Emily’s* second child was supposed to be a girl. Everyone was overjoyed. They couldn’t wait to meet the baby. But after delivering, Emily and her husband wouldn’t allow anyone to visit them; they told a vague story about “complications.”
The truth was that their child was born with a disorder of sex development (DSD), where it’s not immediately clear if the child is female or male.
“It was very hard to swallow,” Emily said.
This wasn’t the kind of diagnosis Emily could share; she couldn’t ask for prayers on Facebook or send a mass email of their story. She feared stigmatization, yes, but also, this wasn’t her condition to disclose – it would be up to her child to decide if and when to tell anyone. As a result, Emily and her husband isolated themselves.
“We had no support,” she says. “It was very traumatic.”
Treatment and support from pediatric urology experts
Two weeks after her child was born, Emily transferred care from their community hospital to Children’s Hospital Colorado at the recommendation of a nurse. Here, the child – whom doctors eventually assigned as male – received much-needed treatment from pediatric urology experts, and Emily and her husband finally found some semblance of a support group among his caregivers.
But it wasn’t until her son was 3 years old and had already undergone four surgeries that Emily had the opportunity to talk to people who could empathize with her.
How parent volunteers became DSD patient advocates
Around that time, in 2012, Cindy Buchanan, PhD, clinical psychologist at Children’s Colorado, read a journal article that recommended every DSD program include a patient advocate as part of the medical team. Having such a person on the team could help parents like Emily feel less alone.
Dr. Buchanan wondered how to implement this role into their SOAR (Sex Development Outcomes – Achieving Results) Clinic. She wanted it to be emotionally safe for everyone involved, and wanted to ensure patient advocates’ messages to families aligned with the team’s medical expertise.

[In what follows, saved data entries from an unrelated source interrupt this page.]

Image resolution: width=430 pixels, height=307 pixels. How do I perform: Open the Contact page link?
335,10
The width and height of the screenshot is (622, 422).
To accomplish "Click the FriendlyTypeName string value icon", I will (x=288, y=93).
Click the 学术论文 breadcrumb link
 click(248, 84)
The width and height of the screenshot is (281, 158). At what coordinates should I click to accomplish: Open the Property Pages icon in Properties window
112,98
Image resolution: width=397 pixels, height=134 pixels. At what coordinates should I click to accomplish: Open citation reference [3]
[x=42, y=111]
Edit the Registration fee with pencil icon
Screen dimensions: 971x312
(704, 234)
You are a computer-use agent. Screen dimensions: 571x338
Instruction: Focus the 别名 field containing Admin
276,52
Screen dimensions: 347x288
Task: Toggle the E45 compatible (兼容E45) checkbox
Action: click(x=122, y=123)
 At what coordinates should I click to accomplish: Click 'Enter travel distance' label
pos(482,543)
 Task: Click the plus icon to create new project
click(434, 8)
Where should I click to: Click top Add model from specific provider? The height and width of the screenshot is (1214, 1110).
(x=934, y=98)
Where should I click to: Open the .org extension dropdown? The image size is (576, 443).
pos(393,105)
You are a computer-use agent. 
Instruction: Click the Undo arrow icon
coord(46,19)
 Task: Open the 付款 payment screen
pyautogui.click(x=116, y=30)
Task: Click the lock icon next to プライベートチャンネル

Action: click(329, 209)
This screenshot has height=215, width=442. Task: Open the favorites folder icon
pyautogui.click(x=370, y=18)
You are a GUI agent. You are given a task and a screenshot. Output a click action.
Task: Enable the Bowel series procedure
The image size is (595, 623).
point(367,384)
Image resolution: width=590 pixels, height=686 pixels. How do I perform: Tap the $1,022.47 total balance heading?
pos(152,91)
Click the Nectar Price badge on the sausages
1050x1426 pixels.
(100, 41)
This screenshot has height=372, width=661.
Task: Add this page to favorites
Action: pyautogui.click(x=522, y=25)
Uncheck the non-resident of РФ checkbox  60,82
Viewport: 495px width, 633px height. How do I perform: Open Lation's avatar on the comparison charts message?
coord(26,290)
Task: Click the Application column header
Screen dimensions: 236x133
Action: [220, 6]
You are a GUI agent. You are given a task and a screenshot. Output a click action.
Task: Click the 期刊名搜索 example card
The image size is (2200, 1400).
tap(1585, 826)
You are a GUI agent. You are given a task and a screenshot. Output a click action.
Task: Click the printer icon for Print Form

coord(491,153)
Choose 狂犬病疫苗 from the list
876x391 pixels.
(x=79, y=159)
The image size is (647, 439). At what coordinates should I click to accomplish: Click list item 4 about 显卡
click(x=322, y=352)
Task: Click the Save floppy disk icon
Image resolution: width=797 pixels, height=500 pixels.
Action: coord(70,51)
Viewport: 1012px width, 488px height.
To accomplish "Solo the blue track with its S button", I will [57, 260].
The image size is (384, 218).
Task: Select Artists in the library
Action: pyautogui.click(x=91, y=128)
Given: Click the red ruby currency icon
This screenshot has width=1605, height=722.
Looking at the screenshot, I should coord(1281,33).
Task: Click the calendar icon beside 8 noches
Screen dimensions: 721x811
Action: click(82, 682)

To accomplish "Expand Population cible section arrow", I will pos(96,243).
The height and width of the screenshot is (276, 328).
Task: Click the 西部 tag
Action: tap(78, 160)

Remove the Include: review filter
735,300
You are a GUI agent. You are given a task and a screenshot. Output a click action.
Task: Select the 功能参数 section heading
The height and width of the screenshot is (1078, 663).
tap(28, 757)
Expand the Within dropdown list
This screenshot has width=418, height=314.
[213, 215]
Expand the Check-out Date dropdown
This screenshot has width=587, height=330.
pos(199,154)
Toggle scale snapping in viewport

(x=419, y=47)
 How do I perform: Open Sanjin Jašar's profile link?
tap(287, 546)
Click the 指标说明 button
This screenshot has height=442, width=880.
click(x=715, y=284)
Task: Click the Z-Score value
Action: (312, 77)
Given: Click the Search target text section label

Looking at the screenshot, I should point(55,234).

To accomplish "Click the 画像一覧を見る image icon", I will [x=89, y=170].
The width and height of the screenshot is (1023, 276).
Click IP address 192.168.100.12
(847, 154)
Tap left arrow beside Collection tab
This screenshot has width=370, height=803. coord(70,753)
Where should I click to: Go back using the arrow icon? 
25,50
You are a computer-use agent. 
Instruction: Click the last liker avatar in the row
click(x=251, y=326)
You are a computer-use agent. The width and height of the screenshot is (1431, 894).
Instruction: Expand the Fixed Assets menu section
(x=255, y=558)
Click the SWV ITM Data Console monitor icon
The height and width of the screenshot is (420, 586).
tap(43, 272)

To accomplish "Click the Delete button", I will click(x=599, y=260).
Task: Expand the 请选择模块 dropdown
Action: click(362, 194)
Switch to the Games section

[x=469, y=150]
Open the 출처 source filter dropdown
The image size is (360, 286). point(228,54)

With the help of her colleagues pediatric urological surgeon Jeffrey Campbell, MD, and pediatric endocrinologists, Dr. Buchanan invited interested parents whose children had DSD, or interested adults with DSD, to become patient advocates by officially joining the hospital’s Association of Volunteers, which could vet and train them. Once the patient advocate became a volunteer, Dr. Buchanan and another colleague would train them in basic psychology practices, such as asking non-threatening questions, to more effectively connect with families.
In the time since, the SOAR Clinic has become the first DSD clinic of its kind in the country to include patient advocates. It has welcomed three patient advocates and has sanctioned a support group. Though Emily isn’t a formal patient advocate yet, she’s been working with Dr. Buchanan to become one.
"We can be completely open to each other and it feels okay. This group has become a very big part of me."
Emily (name changed to protect patient privacy)
Finding strength through shared experiences
Recently, Dr. Buchanan invited her to meet a family during a clinic visit to, as Dr. Buchanan put it, “help with the stigma and normalize the experience.” Emily listened to the family’s story, shared her own, and offered perspective on their unique situation.
“It’s wonderful because I get to be there for these people,” Emily says.
She also participates in the bi-monthly support group.
“The families look forward to these meetings because this is where they can vent – where they can let out their so-called secret."
These days, Emily seeks the group’s support in helping her cope with the bullying her now 7-year-old son endures. Emily and her husband still have only told a handful of people outside the hospital about their son’s condition.
But with families at Children’s Colorado, “We can be completely open to each other and it feels okay,” Emily says. “This group has become a very big part of me.”
* Name changed to protect patient’s privacy.